Later in the day I vacuumed the basement, including The Dungeon portion of it; changed batteries in a couple of key technology pieces; washed out the furnace screens; put the recyclables into the van for delivery on Sunday; and made the weekly Wal-Mart grocery run. All in all, it was a busy and active day. I didn’t try walking in the evening.

What does that have to do with writing, you ask, which is, after all, the supposed subject of this blog? The activity, the busyness of the day, left my brain in no condition to work on my writing. I had two chapters to read to prepare to teach Life Group on Sunday, and barely had the brainpower to read them and prepare. In an unheard of event for a weekend night, we were in bed by 10:30 p.m.

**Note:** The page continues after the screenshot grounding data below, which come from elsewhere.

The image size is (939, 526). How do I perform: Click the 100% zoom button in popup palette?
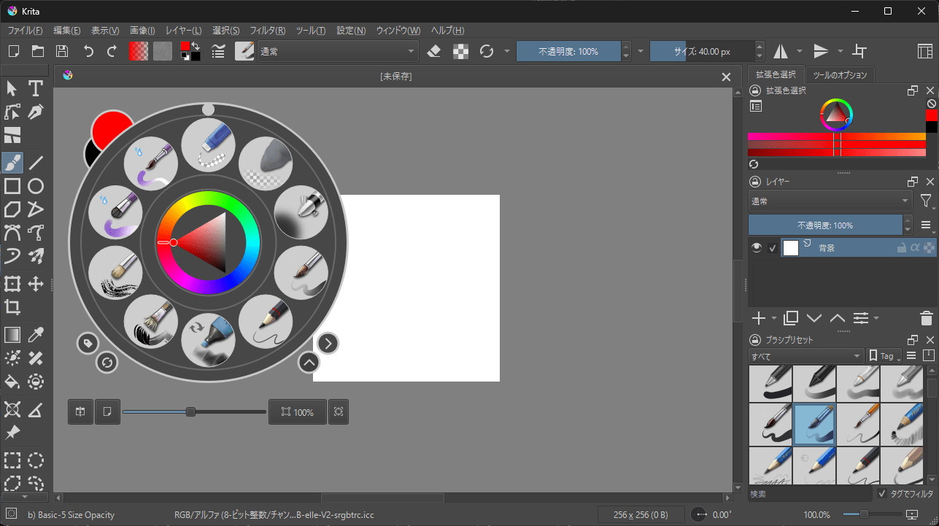click(297, 411)
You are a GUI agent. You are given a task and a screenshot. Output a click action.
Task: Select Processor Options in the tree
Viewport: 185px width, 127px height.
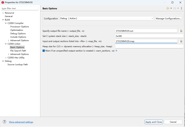(x=20, y=27)
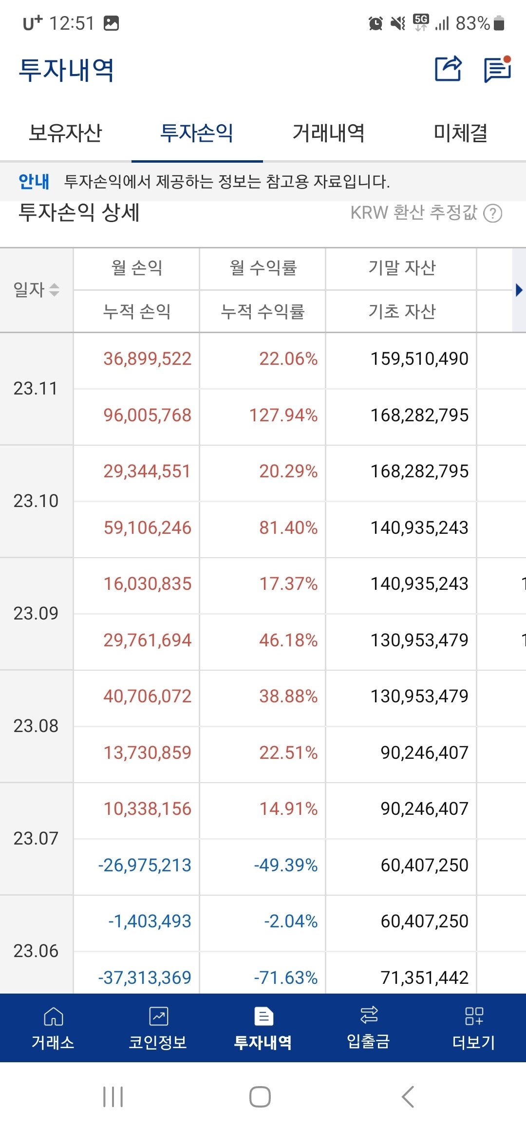526x1128 pixels.
Task: Expand the 23.11 monthly row details
Action: tap(37, 388)
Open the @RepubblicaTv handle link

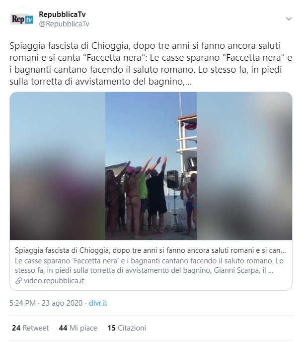coord(64,24)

Sunday afternoon found me ready for a nap, but I think I only slept 30 minutes at most, and was at my computer. Logic told me I should work on my Civil War book, still standing at 40 or so percent complete. Instead, still being somewhat below par in brainpower, I decided to format my book on Carlyle’s Chartism. I haven’t worked on this since March or April, when I downloaded most of the source documents into it and planned the purpose, contents, and order of the book. I decided to work on the formatting. I had pulled in things from at least 15 different websites, and had over 50 different text styles, all of which needed to be regularized.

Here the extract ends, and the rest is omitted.